→ What you will do
Look through the entries below, please, and copy every line with the word "click".
(Beginning of Data supplied)
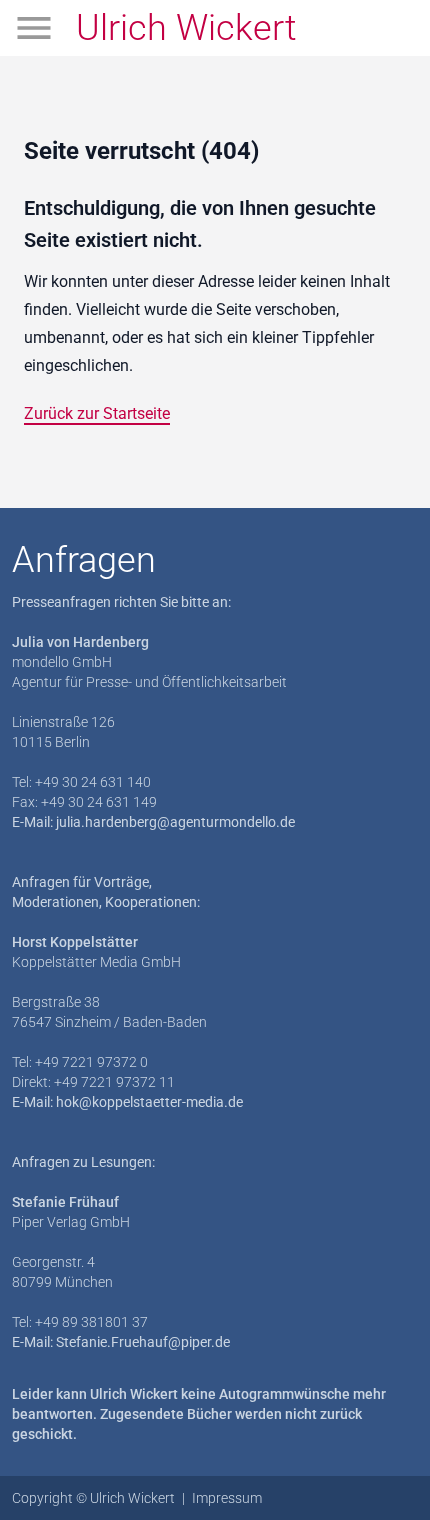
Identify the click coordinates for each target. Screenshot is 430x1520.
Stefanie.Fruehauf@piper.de (143, 1342)
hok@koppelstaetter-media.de (149, 1102)
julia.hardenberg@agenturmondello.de (175, 822)
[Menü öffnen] (34, 28)
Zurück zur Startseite (97, 413)
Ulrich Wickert (186, 28)
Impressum (227, 1498)
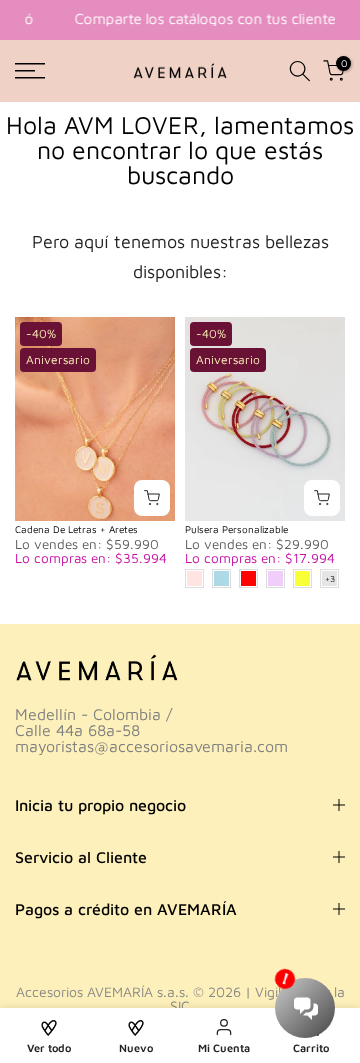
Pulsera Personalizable (236, 529)
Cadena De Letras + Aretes (76, 529)
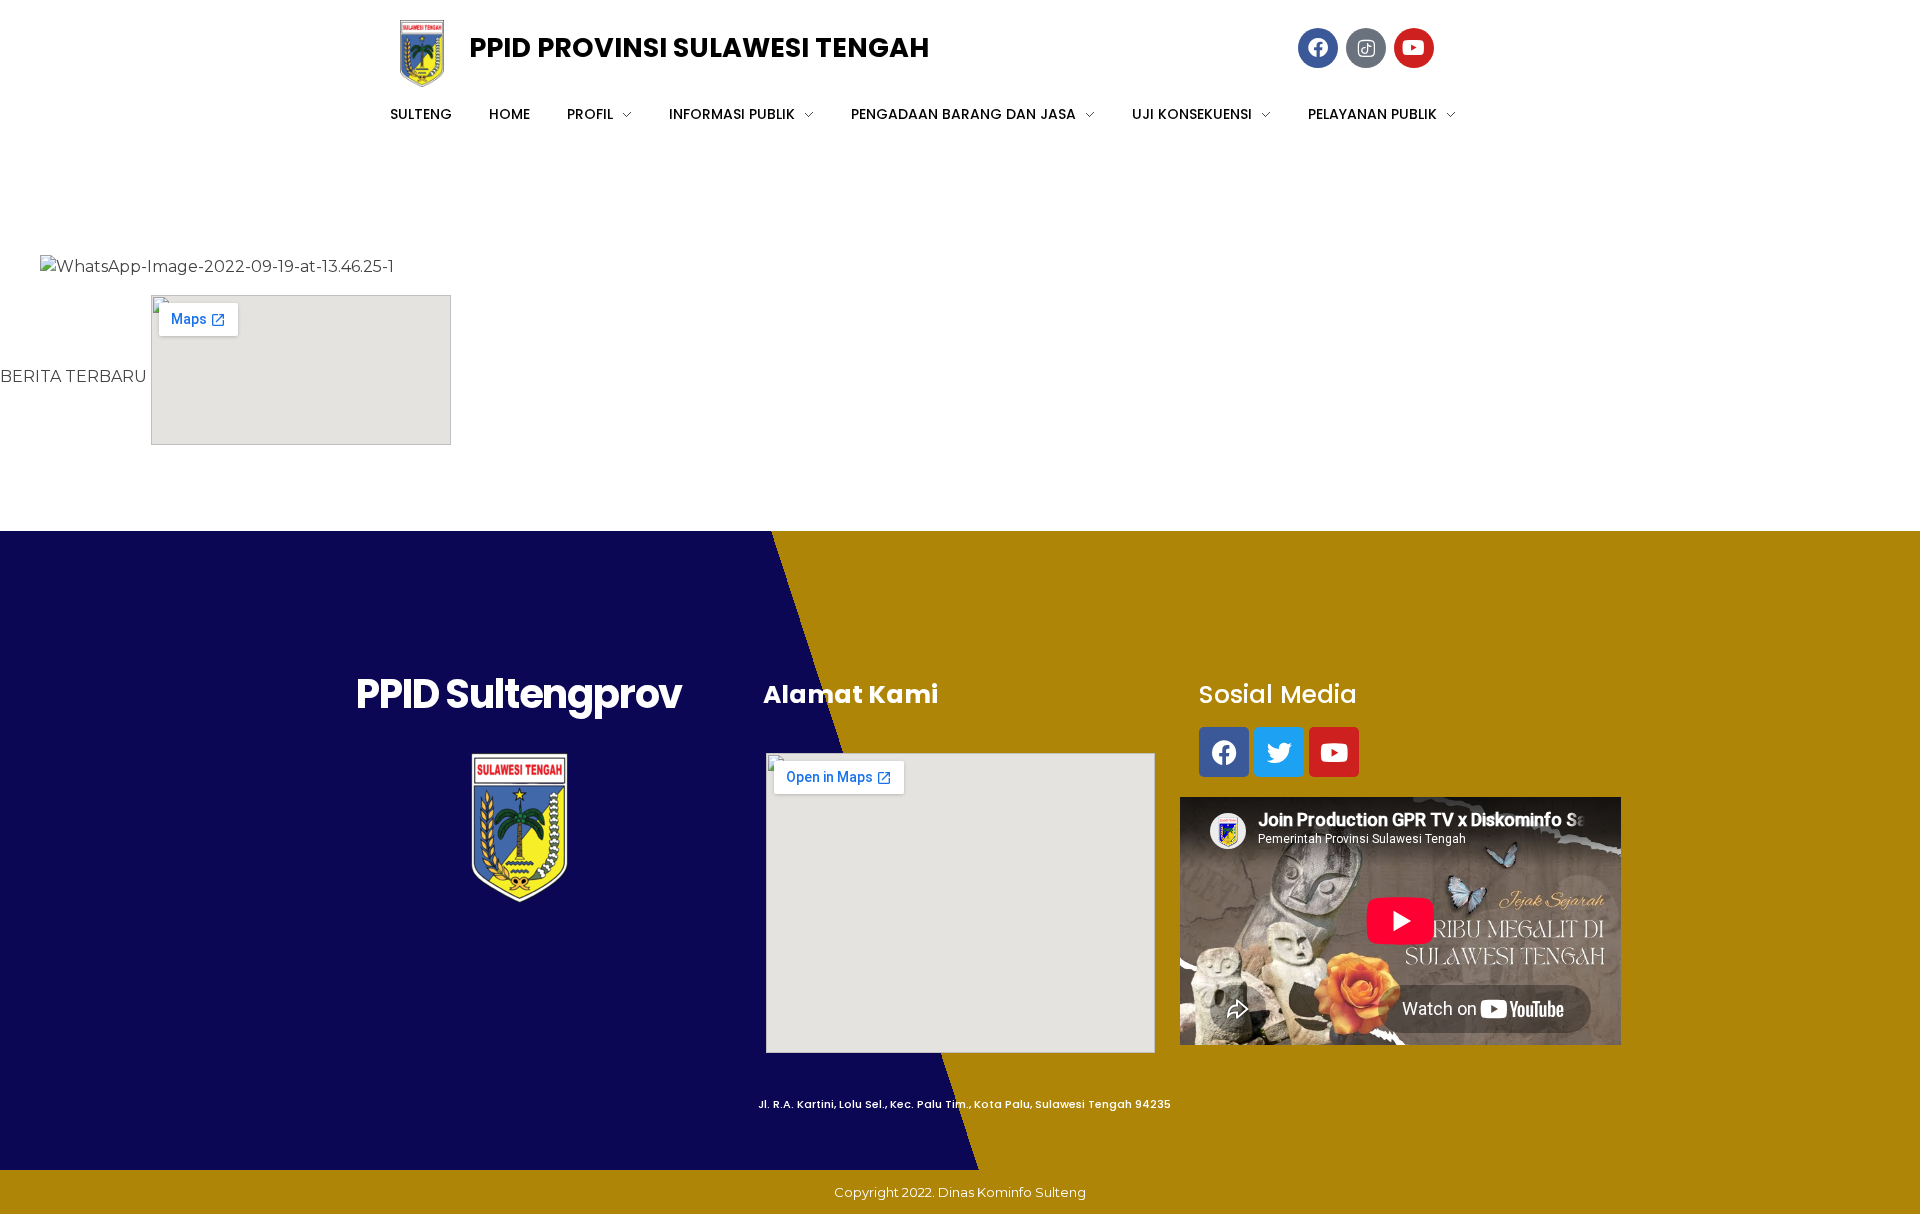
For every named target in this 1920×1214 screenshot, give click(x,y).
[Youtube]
(End of Data supplied)
→ Result
Identify the click coordinates for each target. Screenshot is 430x1520.
For every named target in this 1920×1214 screenshot, give click(x,y).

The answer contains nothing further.